Nature and scope of the topic
EDs and ICUs employ healthcare professionals that are trained to improve, support, and sustain life. For some patients, decisions about limiting treatment and offering supportive care must be made. In Queensland, legal frameworks set out who is authorised to make health-related decisions for adults who lack decision-making capacity, including decisions about limits to active treatment. Many factors make end-of-life decision-making in ED and ICU challenging and may affect the extent to which healthcare professionals can consistently and confidently work within the legal framework.
Issue under consideration
We undertook a descriptive qualitative study to identify the factors that affect end-of-life decision-making in ED and ICU and how the law is applied in these settings.
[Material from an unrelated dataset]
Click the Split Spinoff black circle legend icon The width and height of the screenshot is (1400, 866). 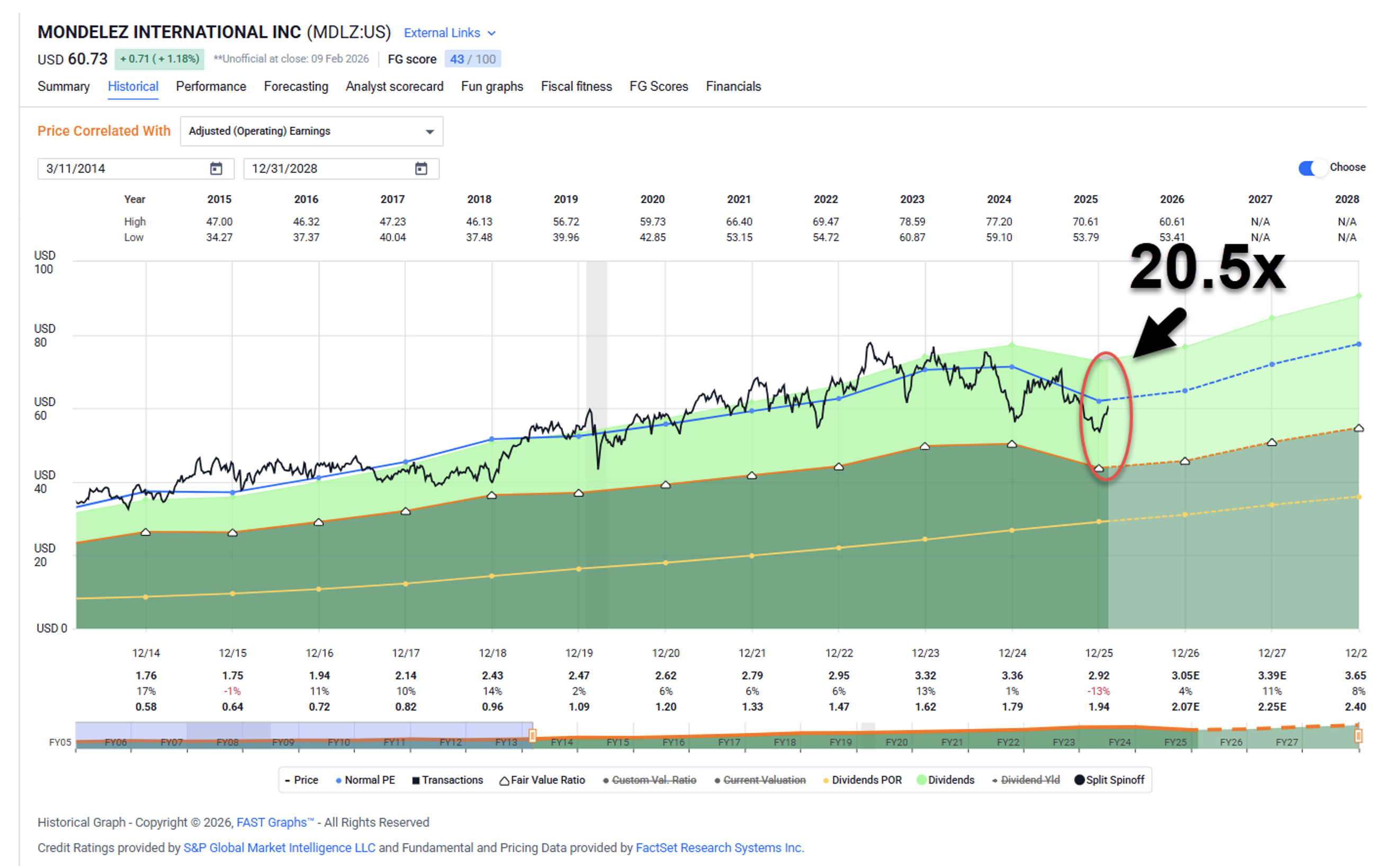pos(1079,780)
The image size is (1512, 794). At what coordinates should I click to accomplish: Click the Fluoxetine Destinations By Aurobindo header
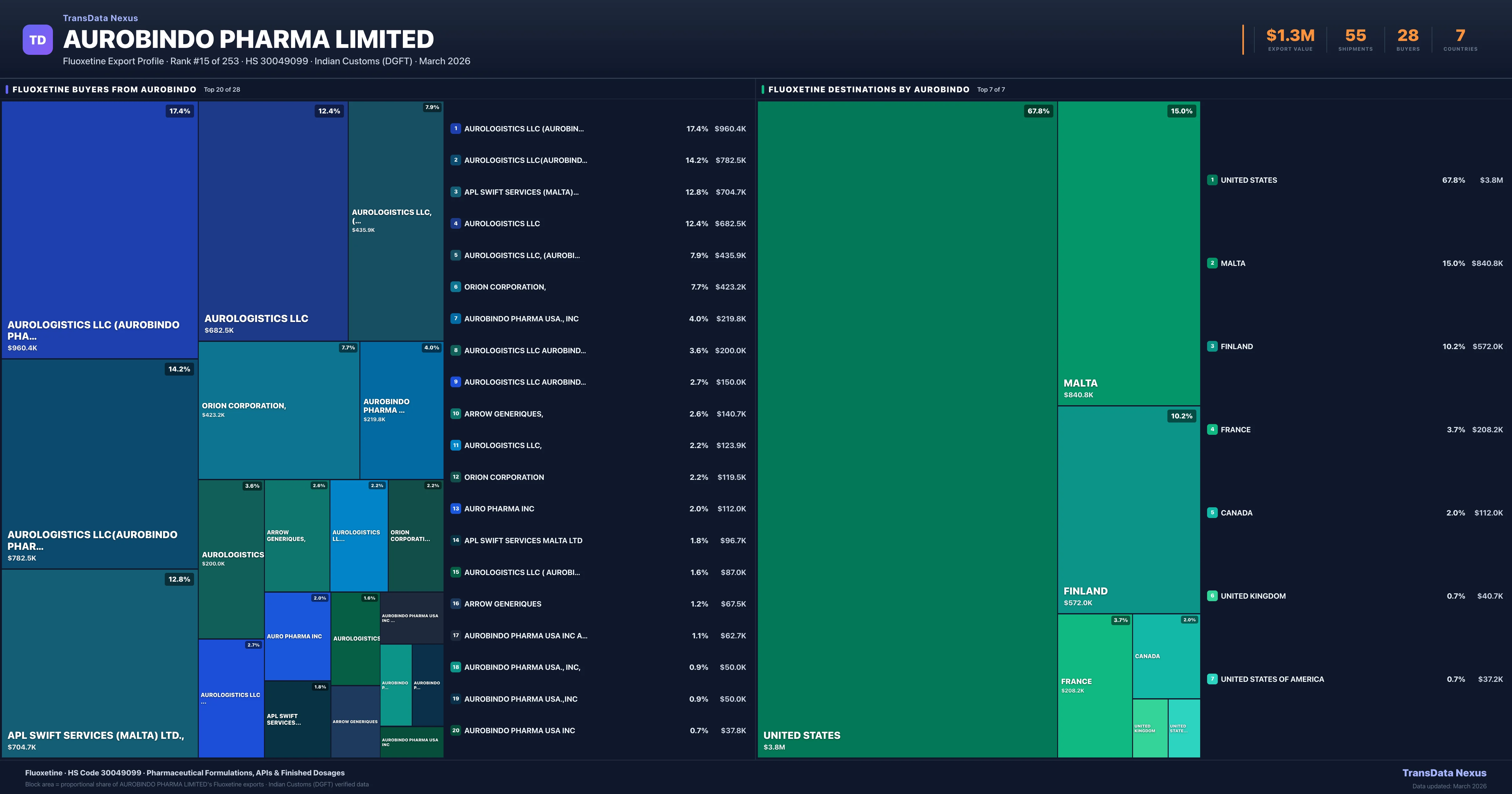(x=868, y=89)
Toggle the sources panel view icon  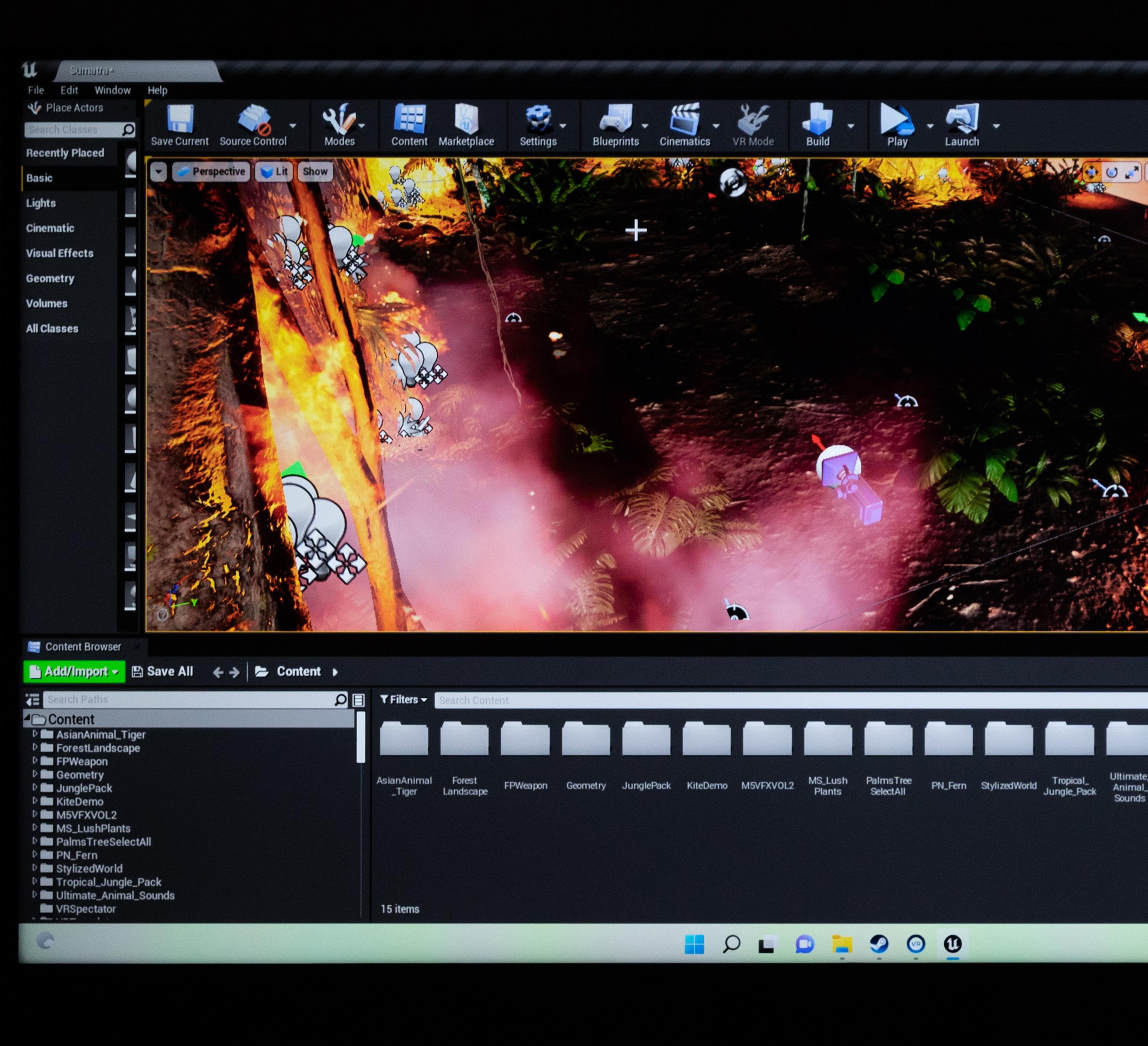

Semi-structured interviews were conducted with medical practitioners, nurses, and social workers who had experience with providing end-of-life care to patients in ED or ICU.
Conclusions
Preliminary data analysis reveals that health professionals’ knowledge of the legal framework that supports end-of-life decision-making is variable. Decisions to limit treatment are primarily informed by medical practitioners’ assessment of the patient’s clinical condition and understanding of their treatment preferences. Decision-making is collaborative and does not necessarily rest on a sole authorised decision-maker. Advance Health Directives are most often used as a guide to a person’s preferences for treatment but are frequently perceived as uncertain and not relied upon.

Biography

Dr Jayne Hewitt is a registered nurse and legal academic. She is currently a Senior Lecturer in the School of Nursing and Midwifery at Griffith University, a Senior Research Fellow at QEII Hospital, and a Senior Research Fellow with the Law Futures Centre. Combining her clinical experience and interest in law Jayne’s research focuses on translating law into practice and issues in end-of-life care.